Furthermore, this type of data is very hard to store in a regular SQL database. Since this unstructured data was stored in a format called JavaScript Object Notation (JSON). JSON is a way to encode data structures like lists and dictionaries to strings that ensures that they are easily readable by machines. Even though JSON starts with the word Javascript, it's actually just a format, and can be read by any language. Ref: (https://en.wikipedia.org/wiki/JSON)
To tackle this kind of challenges, this project used Python Programming language (i.e. a scripting Language) with Pandas libraries. Python has great JSON support, with the json library.
I convert the JSON lists and dictionaries to command separate version (CSV). And then convert strings to lists and dictionaries. Although, the JSON data looks much like a dictionary that allow me to process the data using the keys and values and stored in memory via the use of Pandas libraries.
-
Dataset : The folder contain the two input files: JSON and CSV. The CSV makes easier to viualize the dataset in columns and rows.
-
career_recommendation.ipynb: This file is a Jupyter notebook that explain in detail the methods and functions used in solving the challenge. The project used profile similarity measure, a simple approach implementation.
-
career_dataAnalysis.ipynb: This file show how the data were extrapolated.

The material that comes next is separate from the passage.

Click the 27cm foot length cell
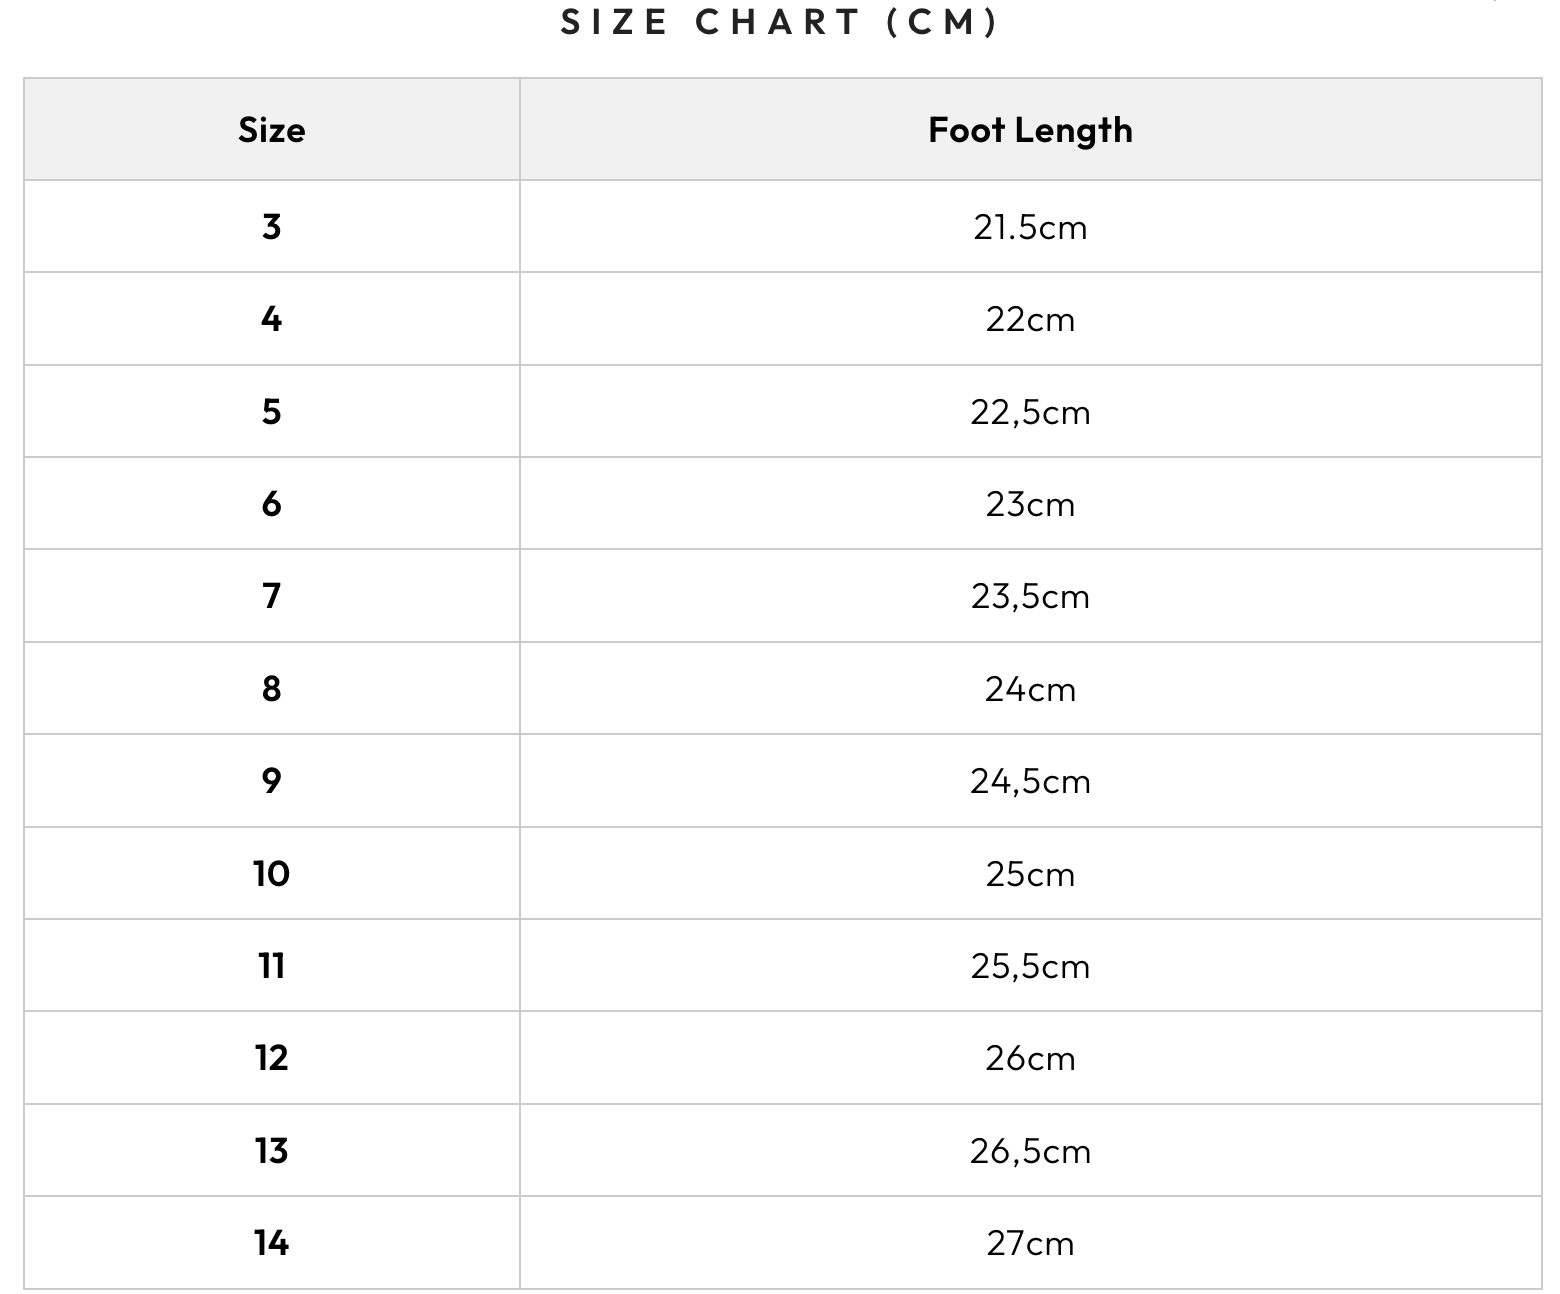The width and height of the screenshot is (1560, 1294). pyautogui.click(x=1030, y=1243)
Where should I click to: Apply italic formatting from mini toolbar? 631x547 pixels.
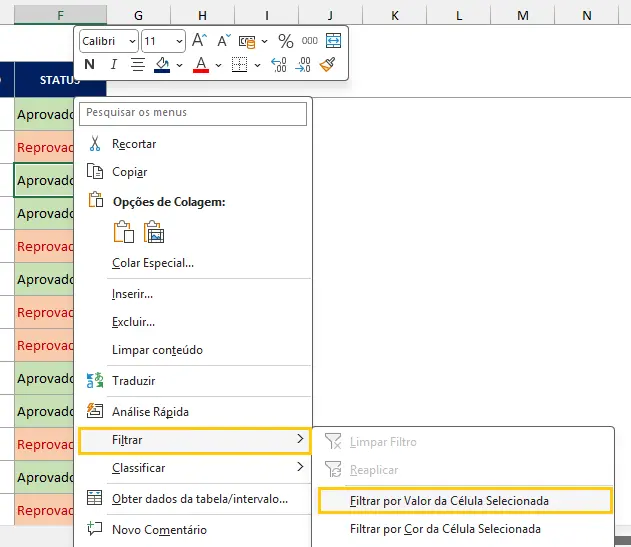point(113,65)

Given the time and in this task, I explored the JSON file using Jupyter notebook, and then import it into Python and work with it using Pandas. Furthermore, I attempt at solving all three questions of the data analysis challenge. The following information show my approach in solving the challenge:
-
I iterate over the data, by finding and counting words that are similar between descriptions and those that share more words, for example, I used the closest ones.
-
For the recommendation, after finding the similar ones, I checked the current job title of source and compare with the corresponding job titles of the similar targets and then find the job title that is next.